A busca pelo diagnóstico, as limitações físicas vieram ao mesmo tempo em que uma crises no trabalho do marido em uma fábrica têxtil da cidade e a volta para a dependência financeira dos pais. Desta vez, sem uma renda e com o marido desempregado, o pai de Nilza que nunca tinha se relacionado bem com o genro, exigiu que ele se retirasse da relação. Com um entendimento claro de que se o homem deveria ser o provedor da família, e ele não conseguindo garantir nem o plano de saúde para a filha, não deveria mais fazer parte da casa. O marido, dizendo não aguentar mais aquela situação imposta se retirou para sempre. Assim, diagnosticada com EM, em um tempo em que não haviam medicações disponíveis, limitada para desenvolver suas atividades de empresária, foi acolhida pelos pais, mas sofrendo também com a perda de um grande amor. Magoada com os pais ao mesmo tempo em que se tornou totalmente dependente deles. Hoje, seu pai já é falecido, e mesmo que tenha tentado se manter em sua casa com seus filhos, esses saíram para casar e restou a ela convidar a mãe para dividirem a mesma casa e a mesma cuidadora. O ex-marido já em outro relacionamento, nunca mais foi bem vindo a sua casa e paga uma pequena pensão depois de uma briga judicial. Uma das sobrinhas dele é a sua cuidadora há 11 anos e somente seu sobrenome já causa insatisfações da ‘Oma’. Eles são avós de três crianças, ela percebe o filho mais velho no seu antigo ritmo, com muito trabalho, muito estres e desejo de conquistar riquezas e com pouco tempo para atenções a família. O mais novo, a visita todos os dias, a coloca para dormir todas as noites e com um beijo se despede.

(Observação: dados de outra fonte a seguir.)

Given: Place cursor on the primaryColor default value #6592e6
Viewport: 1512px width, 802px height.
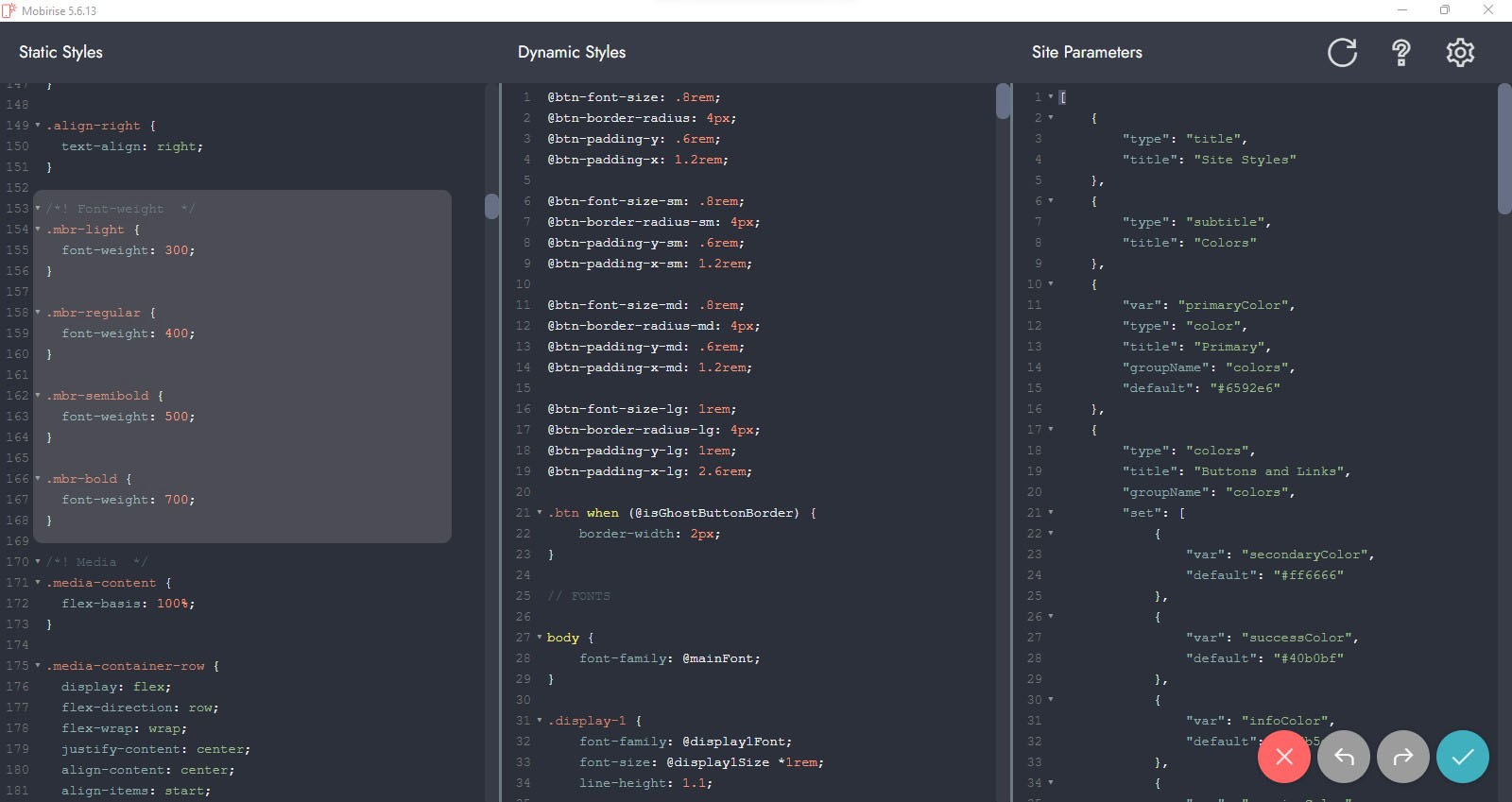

Nilza recebia a equipe para entrevista-la em sua casa com muito apreço, escolhia o quarto como o espaço onde se sentia mais segura para as entrevistas, perto do computador onde guardava alguns registros do passado. Nilza tem o hábito de registrar pequenas informações como datas de consultas que foram importantes para ela, primeira vez que fez uso de uma medicação, quando sofreu efeito colateral, quando fez troca de medicação, datas do casamento, confirmação das crianças, boletins escolares, entre outros documentos de família. Enfim, ela não quer perder as lembranças.